I can see this going badly, but I feel that maybe I should consider telling my mum and immediate family what I'm doing. I'm sure that once everything calms down it'll be fine. I have no doubt that they will accept the child and all that, I'll have their love and support but just not in my decision to deliberately get pregnant. 

My mum is flying over next week for 10 days, and I'm thinking of telling her all about the last few years, the planning, the counselling, the clinic visits, the adoption and fostering seminars I've been to. I'm hoping that she will somehow understand that this means a lot to me, and that while I know it's not the life that she had planned for me that I'm happy, that I'm aware of the difficult road ahead, I'm not wearing rose tinted glasses and expecting everything to be hunky-dory. 

Plus if she gets really angry she will be flying home a couple of days later and will have calmed down before I see her next!

This has all come about after I finally told my close friends what was going on, and with exception to one person they all gave me a phenomenal response and so much support! I think the other friend would have been happy for me but she's been trying to get pregnant for a while without success so she's probably just a little raw about it. 

I'm expecting my brother to be slightly disapproving but not caring too much since it's my life and doesn't really affect him. I'm expecting my sister to blow a fuse about how unnatural it is, how God doesn't want this of me blah blah blah. She tends to play the religion card to excess. And finally I expect the rest of my family to be shocked, worried about how I'll cope but generally supportive and happy for me.

I just don't know HOW to tell my mum in the first place. I'll probably end up taking her to lunch and bursting into tears, she'll think I'm dying or something awful, and when I tell her the truth she'll secretly be happy that I'm planning on living and we will all live happily ever after?  

Or alternatively, I take her to an adoption seminar with me knowing that she won't like the idea (anti-adoption, long story) and then she'll decide my way is better.

Why am I so scared of people's opinions? It's almost like I expect to need her approval to do something. It's not as if she's going to disown me!

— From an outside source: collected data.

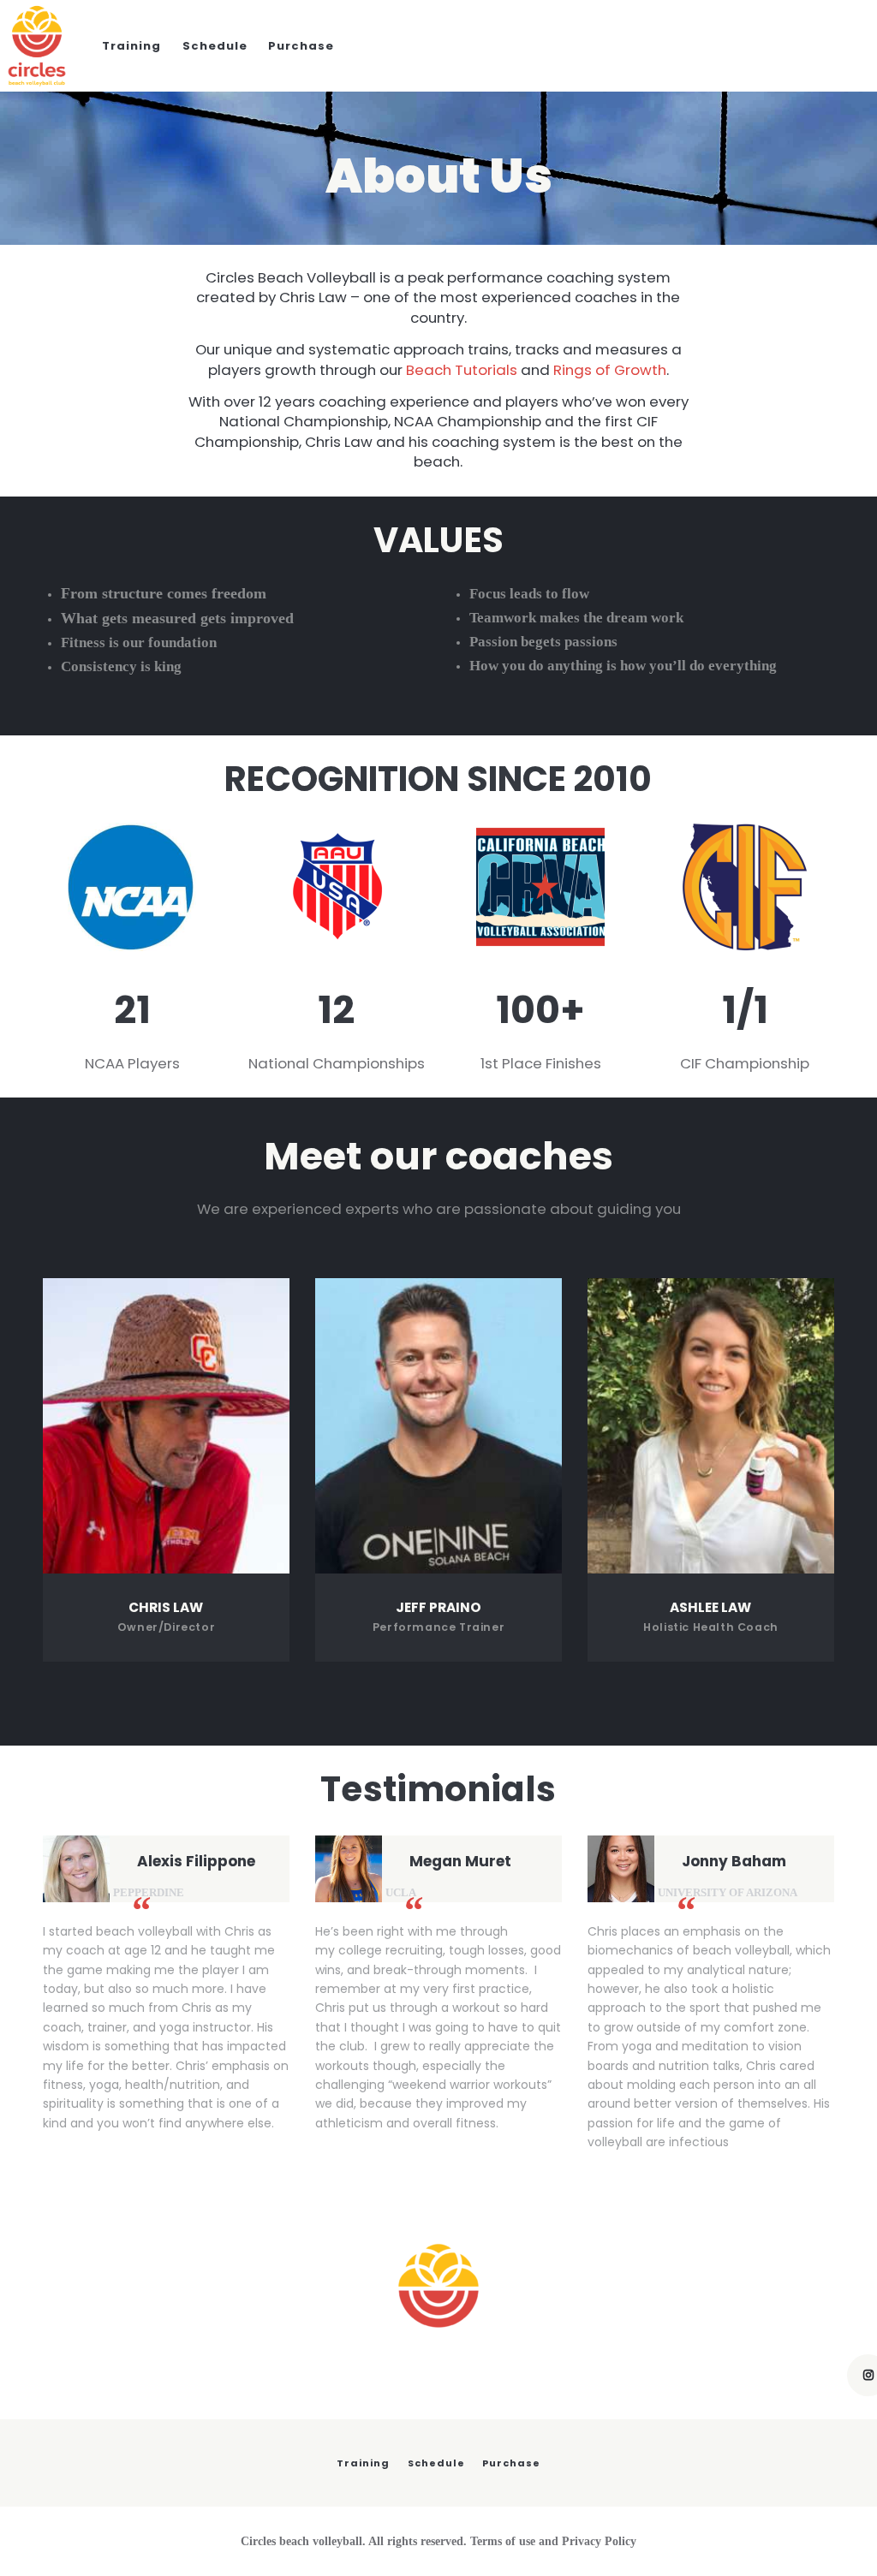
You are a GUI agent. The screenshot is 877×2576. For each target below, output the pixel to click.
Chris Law (165, 1607)
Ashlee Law (710, 1607)
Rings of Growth (609, 370)
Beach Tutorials (461, 370)
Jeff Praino (438, 1607)
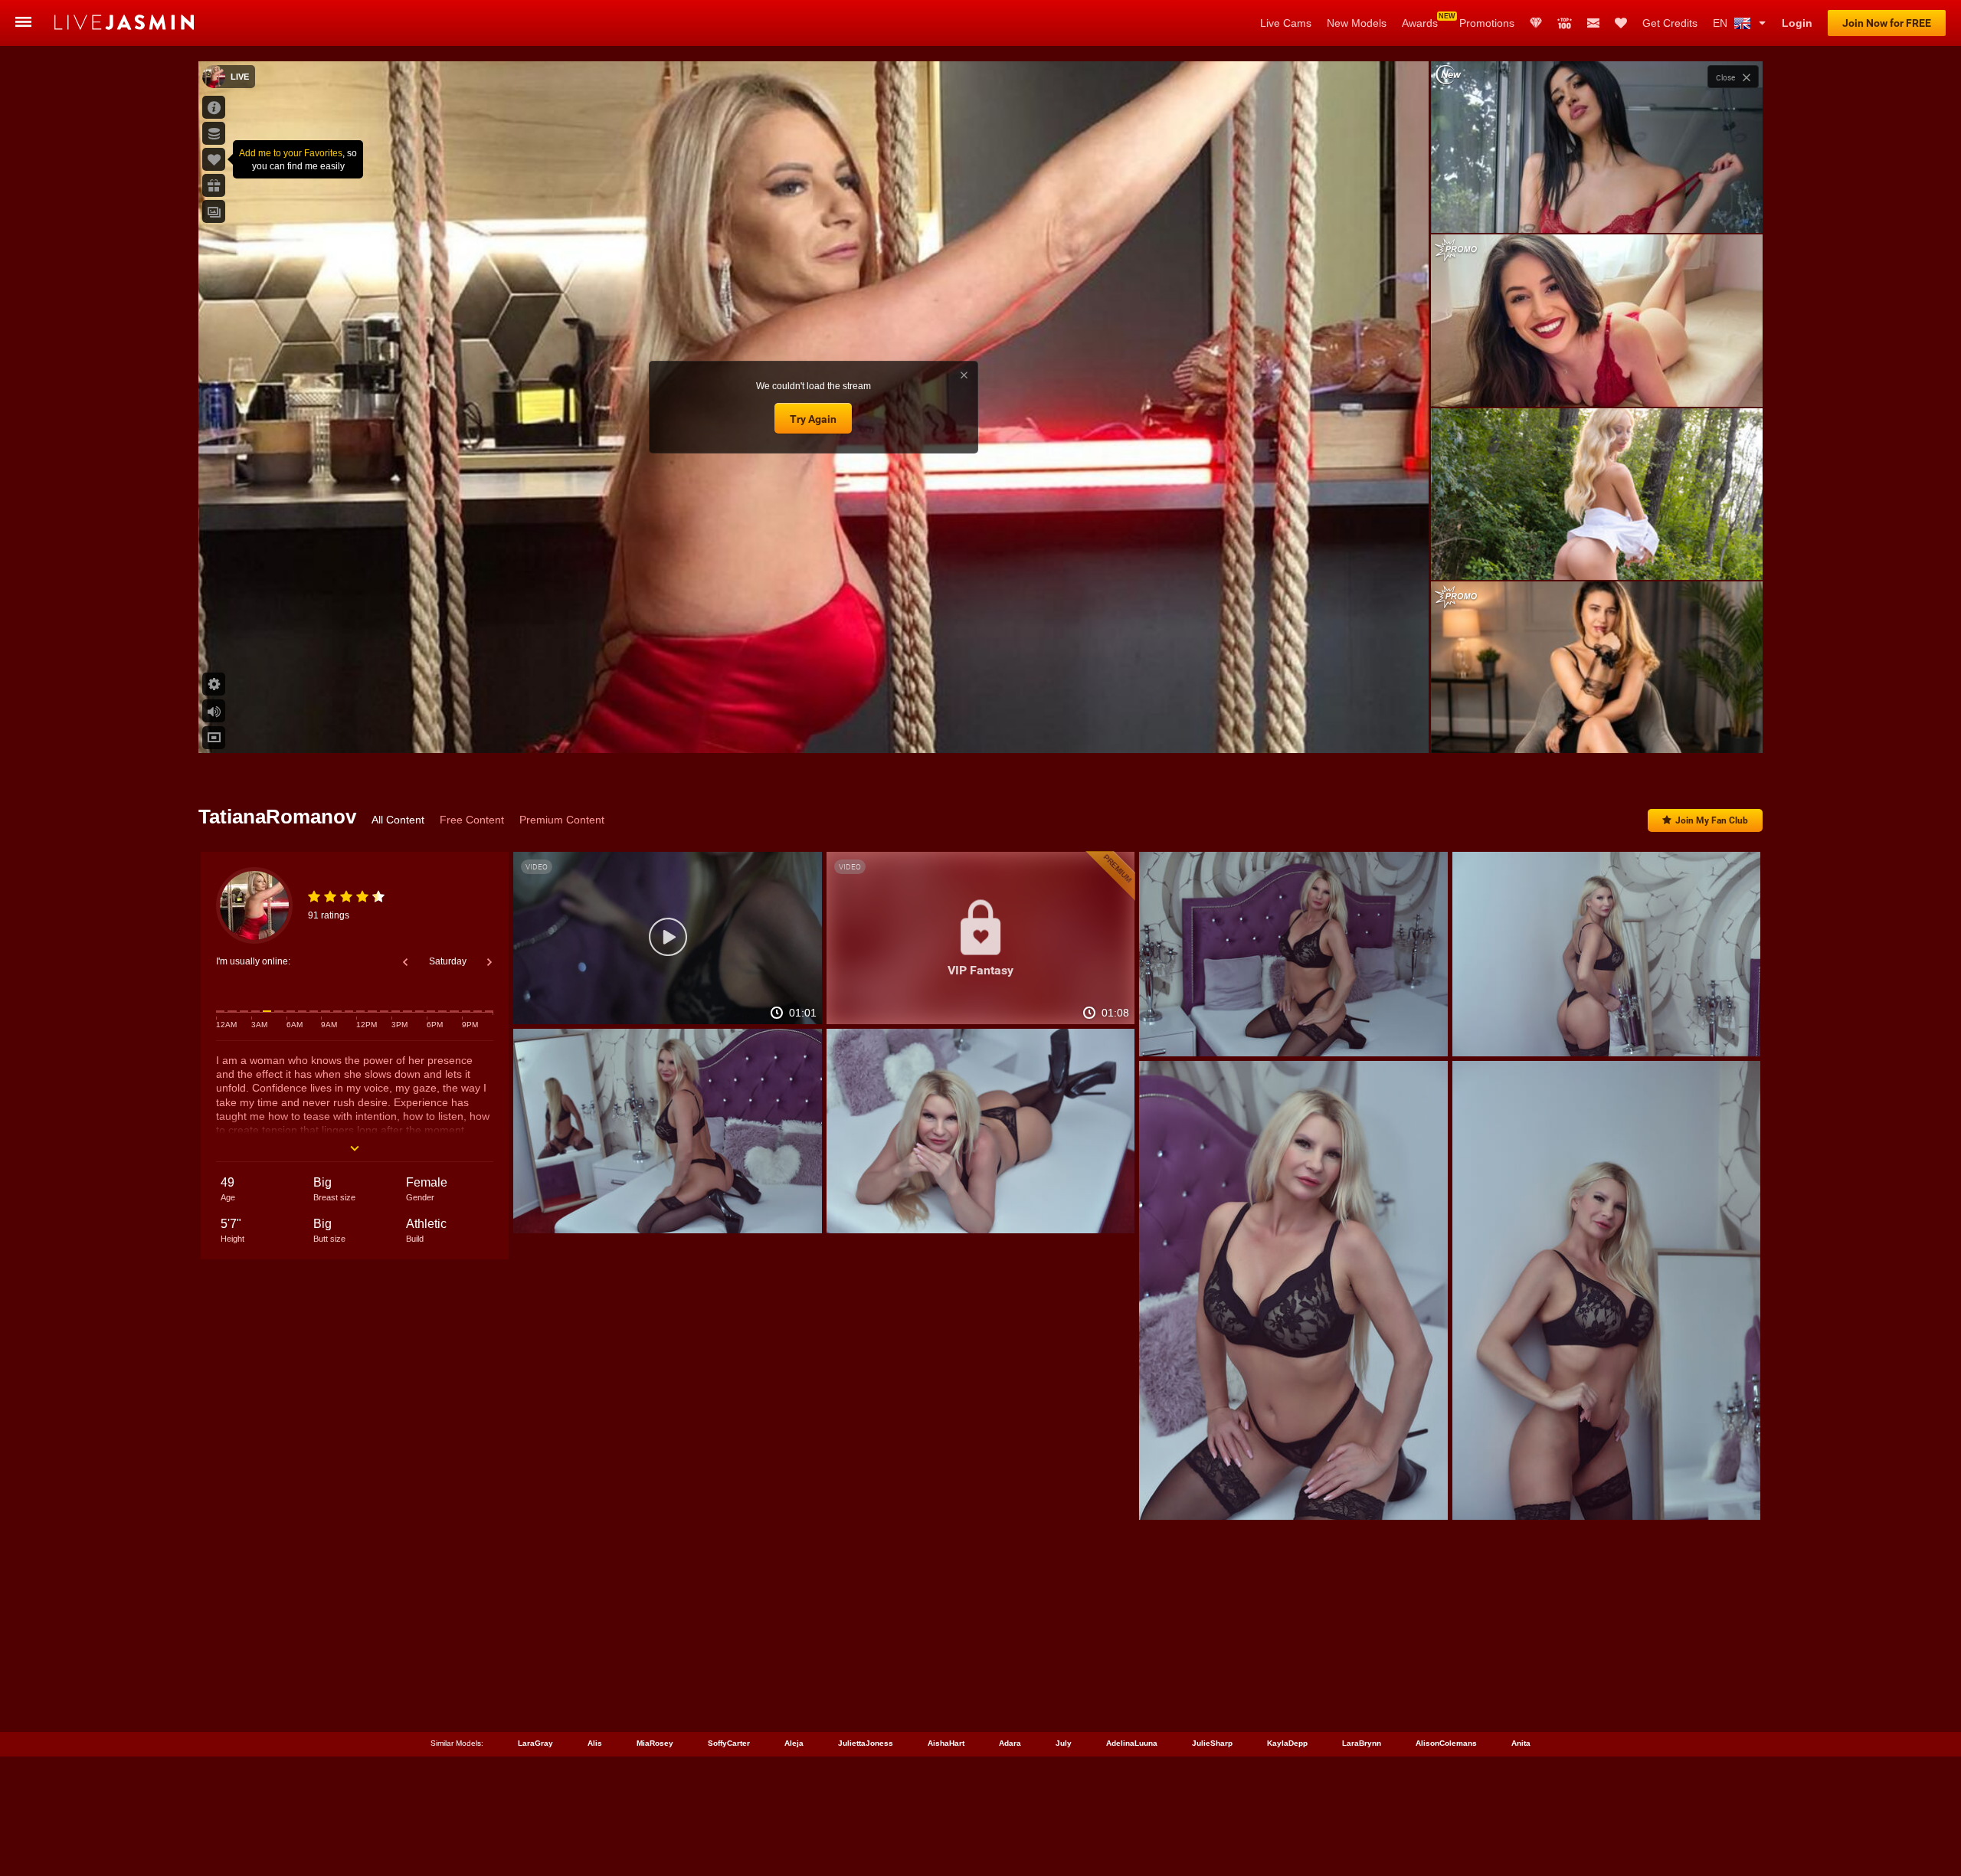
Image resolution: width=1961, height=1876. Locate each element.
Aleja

Mostly a rant, I apologise but it was good to get off my chest! I would honestly appreciate stories on how you approached the subject with your nearest and dearest.


----------



## 32Flavours (Aug 4, 2010)

Writing this reply very quickly as I didn't want to just read and run, but I'm just heading to bed as I've got a 12.5 hour shift tomorrow .

I'm the same age as you (27 next month) and hoping to start trying in the new year. I told my mum about a year ago... I'm afraid I can't remember the specifics of the conversation, but I think I basically just started by saying "you know I don't see myself getting married, I'm really happy single..." and then dropped in that "I'd really like to talk to her about something..." and that I'd been looking into clinics etc to try for a baby. I let her digest the information, ask questions, and then just made sure I really affirmed how much I valued her involvement. I stressed how important it is to me to have her approval and support, that I really want her and my Dad involved in the whole process - not just once the child is born - and, once she'd said she'd support me in whatever I decide, I said how grateful I was because I understood it wasn't easy.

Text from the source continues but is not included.